There is no doubt that cigarettes do start fires and there is nothing wrong with looking for solutions to this problem.  However, in the numbers game, the effects of smoking on the health of smokers still far outweighs the effects of the fires set by unattended cigarettes. Though, just like the source article here focuses on whether these are pleasant or not, what is missing from the debate is whether these are better or worse in terms of health to smokers.

I do not know the answer to that question but I think anyone promoting fire safe compliant cigarettes should.  (I would be interested if anyone out there knows of any research on this.)

2. Traditional, ethnic or financial exemptions from no smoking regulations.

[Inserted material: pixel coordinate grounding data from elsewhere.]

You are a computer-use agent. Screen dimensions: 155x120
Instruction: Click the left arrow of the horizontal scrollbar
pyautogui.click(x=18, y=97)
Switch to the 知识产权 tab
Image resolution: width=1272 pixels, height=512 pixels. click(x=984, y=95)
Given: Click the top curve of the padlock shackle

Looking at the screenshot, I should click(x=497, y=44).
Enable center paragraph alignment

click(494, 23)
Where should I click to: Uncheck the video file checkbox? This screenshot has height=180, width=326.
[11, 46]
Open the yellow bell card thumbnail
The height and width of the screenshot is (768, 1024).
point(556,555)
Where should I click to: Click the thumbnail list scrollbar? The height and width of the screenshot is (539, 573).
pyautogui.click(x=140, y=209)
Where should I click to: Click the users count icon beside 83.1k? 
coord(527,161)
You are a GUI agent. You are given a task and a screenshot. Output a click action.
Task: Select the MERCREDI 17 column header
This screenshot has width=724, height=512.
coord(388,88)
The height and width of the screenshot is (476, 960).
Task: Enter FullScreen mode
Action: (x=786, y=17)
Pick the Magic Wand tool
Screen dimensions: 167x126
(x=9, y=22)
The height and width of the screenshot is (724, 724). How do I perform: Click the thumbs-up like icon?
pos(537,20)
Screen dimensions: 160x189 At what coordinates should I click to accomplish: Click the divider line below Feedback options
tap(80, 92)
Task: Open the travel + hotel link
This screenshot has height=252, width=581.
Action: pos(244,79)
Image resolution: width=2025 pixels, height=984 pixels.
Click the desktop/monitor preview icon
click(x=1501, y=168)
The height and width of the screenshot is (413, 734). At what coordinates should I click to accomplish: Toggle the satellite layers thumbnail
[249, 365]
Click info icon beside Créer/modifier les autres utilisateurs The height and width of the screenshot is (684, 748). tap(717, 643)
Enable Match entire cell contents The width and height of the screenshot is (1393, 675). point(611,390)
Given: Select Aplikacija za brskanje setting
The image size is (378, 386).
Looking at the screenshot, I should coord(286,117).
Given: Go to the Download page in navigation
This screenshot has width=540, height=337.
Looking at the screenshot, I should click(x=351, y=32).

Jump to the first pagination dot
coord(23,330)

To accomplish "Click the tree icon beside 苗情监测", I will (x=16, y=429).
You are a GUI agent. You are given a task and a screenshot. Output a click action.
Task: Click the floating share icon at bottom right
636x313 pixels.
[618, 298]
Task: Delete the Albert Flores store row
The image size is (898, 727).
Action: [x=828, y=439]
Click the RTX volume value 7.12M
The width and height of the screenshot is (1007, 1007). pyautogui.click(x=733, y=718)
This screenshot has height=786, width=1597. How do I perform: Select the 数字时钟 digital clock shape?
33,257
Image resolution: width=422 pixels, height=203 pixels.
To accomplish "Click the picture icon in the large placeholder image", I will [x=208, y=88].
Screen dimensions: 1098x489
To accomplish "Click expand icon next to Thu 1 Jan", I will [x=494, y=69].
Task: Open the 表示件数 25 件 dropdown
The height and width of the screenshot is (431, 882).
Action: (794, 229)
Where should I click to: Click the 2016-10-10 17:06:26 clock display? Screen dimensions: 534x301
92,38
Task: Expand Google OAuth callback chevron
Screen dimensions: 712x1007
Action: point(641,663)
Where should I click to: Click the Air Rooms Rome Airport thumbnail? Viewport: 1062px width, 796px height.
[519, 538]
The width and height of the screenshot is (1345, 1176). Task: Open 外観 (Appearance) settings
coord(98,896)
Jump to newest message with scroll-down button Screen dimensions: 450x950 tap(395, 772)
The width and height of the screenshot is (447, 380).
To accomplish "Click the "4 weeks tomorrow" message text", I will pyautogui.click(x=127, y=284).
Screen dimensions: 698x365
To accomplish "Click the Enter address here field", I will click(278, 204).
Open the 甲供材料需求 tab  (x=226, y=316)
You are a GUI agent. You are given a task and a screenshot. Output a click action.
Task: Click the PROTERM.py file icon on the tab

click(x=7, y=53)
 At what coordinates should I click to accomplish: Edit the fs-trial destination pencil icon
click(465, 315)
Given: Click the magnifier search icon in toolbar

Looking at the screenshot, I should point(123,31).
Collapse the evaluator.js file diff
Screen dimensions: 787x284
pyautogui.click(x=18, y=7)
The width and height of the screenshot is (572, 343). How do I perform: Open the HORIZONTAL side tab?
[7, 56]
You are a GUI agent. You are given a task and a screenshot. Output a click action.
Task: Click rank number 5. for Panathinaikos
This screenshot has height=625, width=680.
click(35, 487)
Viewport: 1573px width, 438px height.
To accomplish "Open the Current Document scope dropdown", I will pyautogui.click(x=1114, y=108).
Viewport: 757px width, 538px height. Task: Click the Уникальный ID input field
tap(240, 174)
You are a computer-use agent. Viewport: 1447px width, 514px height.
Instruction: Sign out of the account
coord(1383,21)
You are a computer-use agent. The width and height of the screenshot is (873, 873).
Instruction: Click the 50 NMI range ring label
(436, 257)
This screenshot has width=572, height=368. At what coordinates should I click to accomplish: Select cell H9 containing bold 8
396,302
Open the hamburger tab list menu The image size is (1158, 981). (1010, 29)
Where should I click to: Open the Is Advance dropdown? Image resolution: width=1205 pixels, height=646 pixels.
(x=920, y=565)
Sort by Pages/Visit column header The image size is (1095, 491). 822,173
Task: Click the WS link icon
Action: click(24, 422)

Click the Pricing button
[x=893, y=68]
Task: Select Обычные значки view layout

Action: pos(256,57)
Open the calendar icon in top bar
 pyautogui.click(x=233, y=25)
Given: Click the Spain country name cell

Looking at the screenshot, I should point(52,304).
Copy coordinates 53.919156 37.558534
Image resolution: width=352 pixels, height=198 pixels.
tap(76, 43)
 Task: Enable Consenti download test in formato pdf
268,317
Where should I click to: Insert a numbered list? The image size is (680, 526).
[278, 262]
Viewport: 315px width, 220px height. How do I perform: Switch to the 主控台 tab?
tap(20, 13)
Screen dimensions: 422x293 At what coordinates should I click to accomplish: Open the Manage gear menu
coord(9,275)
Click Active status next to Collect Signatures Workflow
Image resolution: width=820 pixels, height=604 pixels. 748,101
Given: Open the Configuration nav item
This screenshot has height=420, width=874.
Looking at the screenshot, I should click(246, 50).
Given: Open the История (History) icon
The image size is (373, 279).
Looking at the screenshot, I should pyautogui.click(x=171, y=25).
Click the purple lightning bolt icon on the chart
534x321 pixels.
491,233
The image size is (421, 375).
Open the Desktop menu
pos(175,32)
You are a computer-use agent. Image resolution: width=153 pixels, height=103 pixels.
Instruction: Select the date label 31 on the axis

Some of these exemptions may have merit but there is dissonance at play. If you argue that smoke free spaces exist to protect not only nonsmokers but also workers (smoking and nonsmoking) but then allow certain defined groups exemptions on the basis of tradition, then you are actually saying that members of those groups are not as valuable as “normal citizens”.

Recently certain casinos have been granted exemptions since not to do so would leave them disadvantaged in competing with tribal (or smoking allowed) casinos (link here). Again, a reasonable argument but one that conflicts with other manifestations of this regulation, and one that is saying that financial health outweighs physical health; one could even ironically suggest that this maintained the time honoured principle of the exploitation of the lower classes, money is being made through the sacrifices of the lungs of the workers and consumers.

(It is odd enough that we willingly accept tobacco use as traditional among certain groups and not among others. I remember years ago reading an article on smoking stigma having a negative impact on an American immigrant group of Vietnamese for whom exchanging tobacco was a ritual and denoted honouring the other, and also thinking that really was it so different that any group of smokers offering each other cigarettes? )

I do not argue for the ultimate priority of health over all other concerns. I am just pointing out that though there is an appearance of health being the driving concern, it does not always play out that way.


One thought on “Health ignored in smoking policy: part 2

  1. Regarding FSC cigarettes, New York was the first state to pass an FSC law. The rest of the states modeled their FSC laws on New York’s.

    New York officials did not want to take responsibility for toxicity testing because of the time and expense involved in testing human volunteers, and concerns over becoming the federal regulatory agency and any resulting liability.